Your task ::
Nothing but the lines from the one containing "Screen dimensions: 990x704" to the end of the data should be copied, exactly, and the pictures stay out.

[[ Supplied information, beginning ]]

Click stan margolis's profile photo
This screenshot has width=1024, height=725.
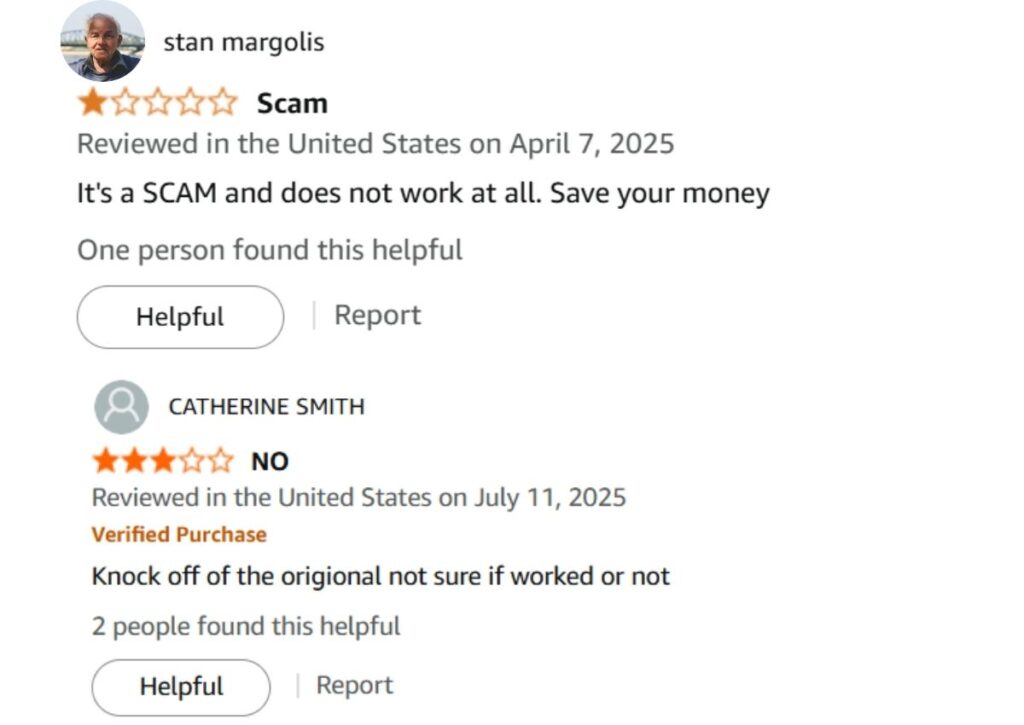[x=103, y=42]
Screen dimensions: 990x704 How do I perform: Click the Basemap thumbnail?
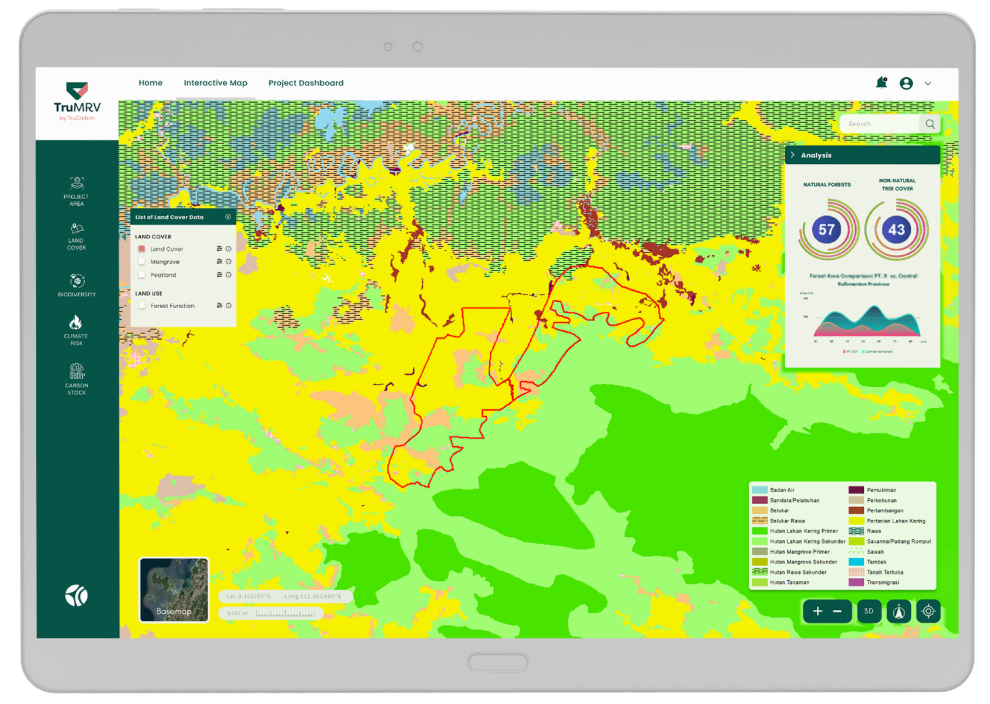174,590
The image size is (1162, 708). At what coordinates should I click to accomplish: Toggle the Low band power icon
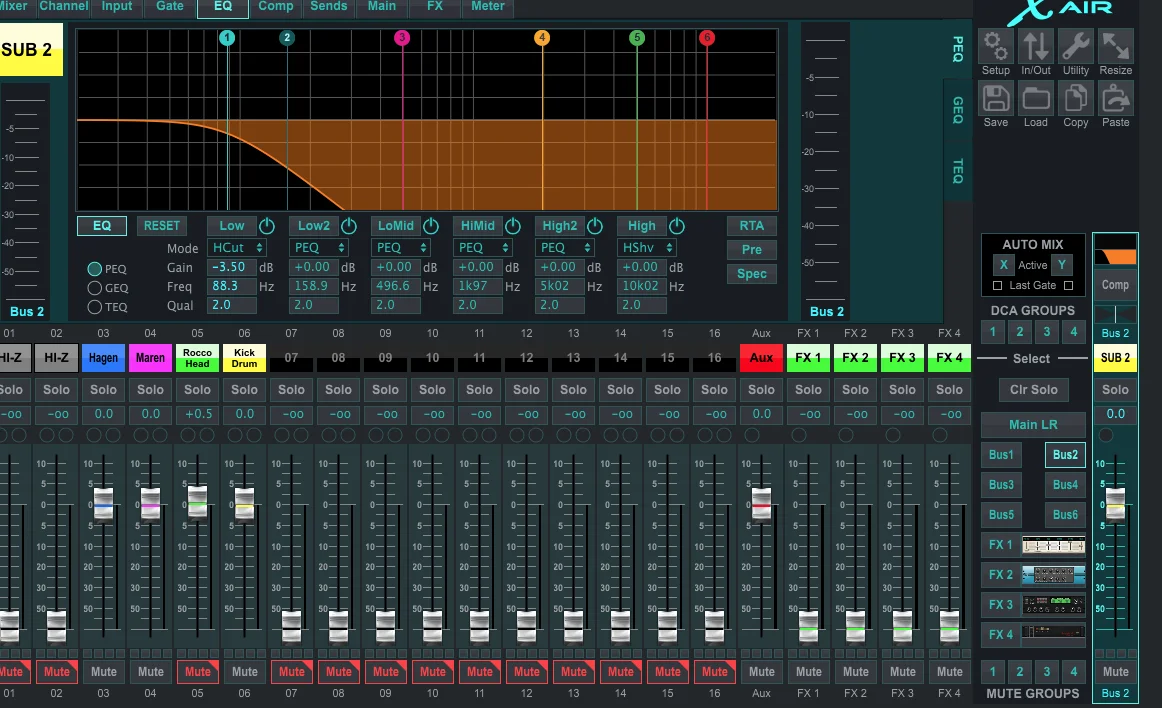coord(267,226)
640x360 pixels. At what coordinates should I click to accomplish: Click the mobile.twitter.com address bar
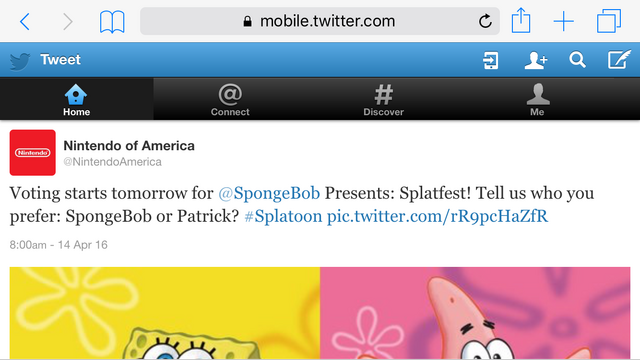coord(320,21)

[[ Supplied information, end ]]

Expected output ::
Screen dimensions: 990x704 How do I perform: Click the Basemap thumbnail?
174,590
The image size is (1162, 708). At what coordinates should I click to accomplish: Toggle the Low band power icon
coord(267,226)
640x360 pixels. At what coordinates should I click to accomplish: Click the mobile.twitter.com address bar
coord(320,21)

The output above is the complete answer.